What is needed: An image-free, verbatim transcription of the records is the expected result.

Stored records
——————
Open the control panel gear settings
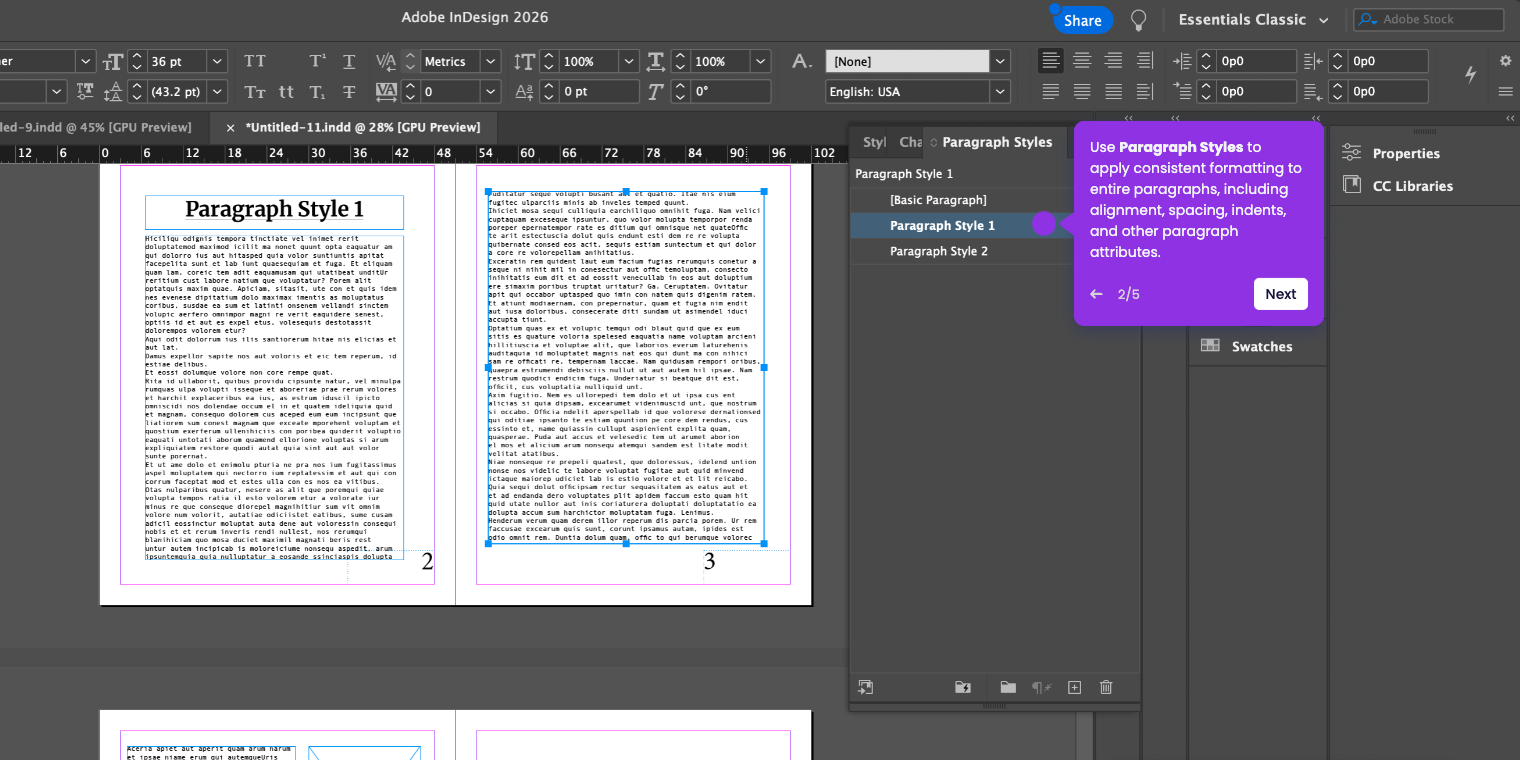Screen dimensions: 1520x760 click(x=1505, y=61)
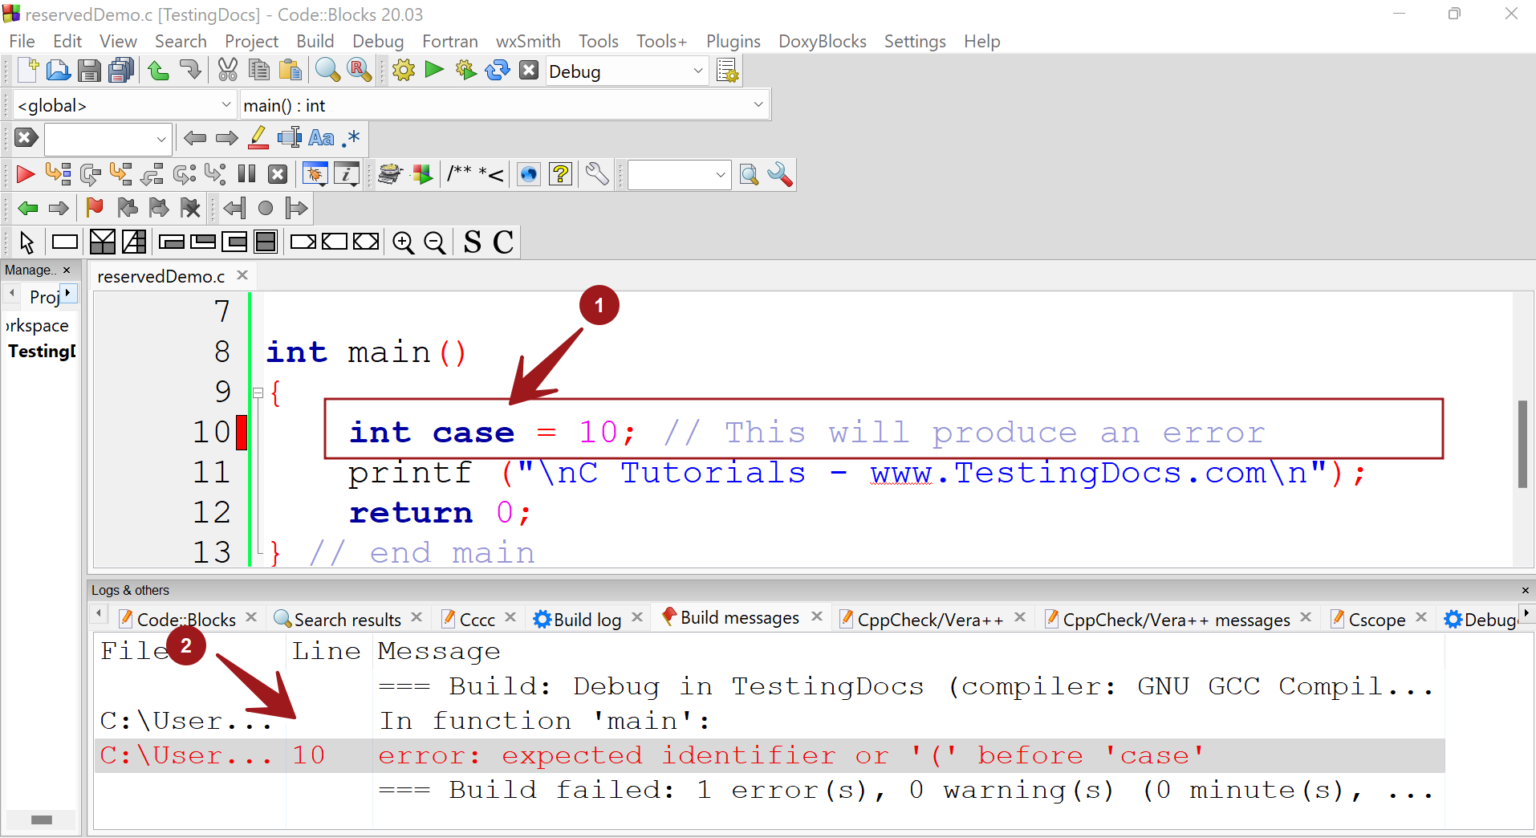Toggle match case in incremental search
The width and height of the screenshot is (1536, 838).
[x=322, y=137]
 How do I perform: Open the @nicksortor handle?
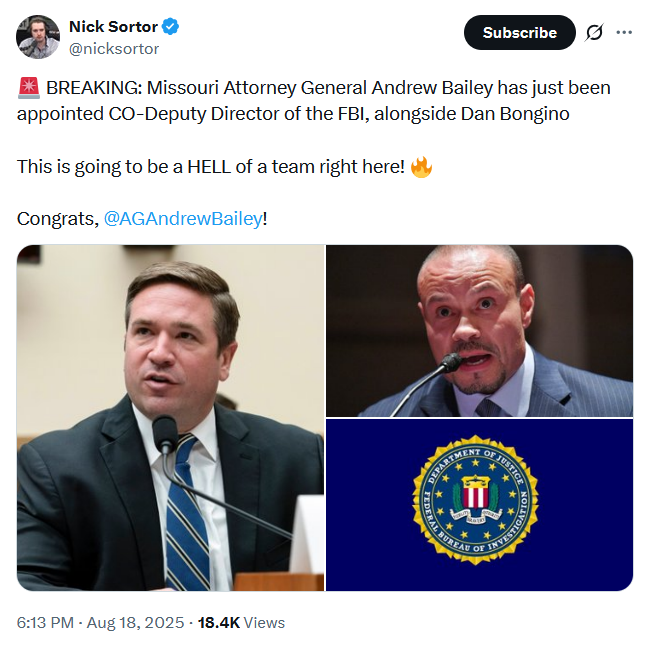113,48
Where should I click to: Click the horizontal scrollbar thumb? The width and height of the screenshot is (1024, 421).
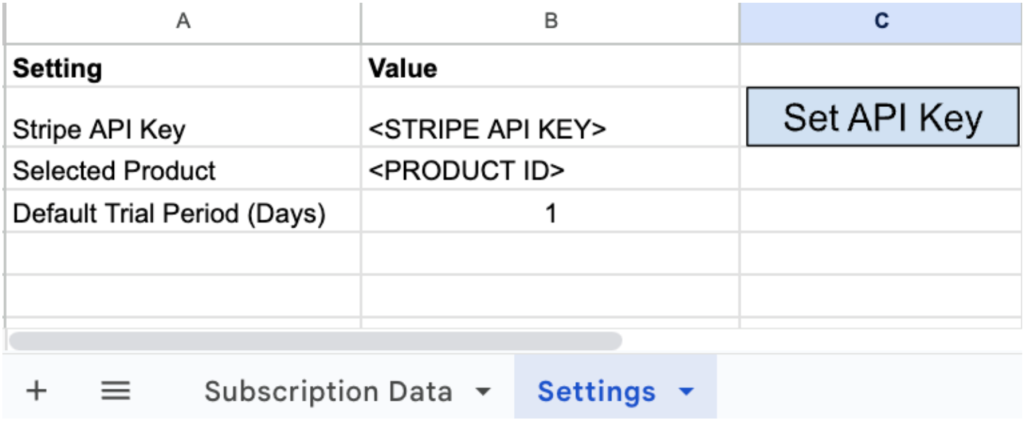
——————
Answer for this exercise:
Open the control panel gear settings
Screen dimensions: 1520x760 click(x=1505, y=61)
Toggle match case in incremental search
The width and height of the screenshot is (1536, 838).
[x=322, y=137]
 How do I perform: Open the @nicksortor handle?
113,48
Where should I click to: Click the horizontal scrollbar thumb? The width and height of the screenshot is (1024, 421).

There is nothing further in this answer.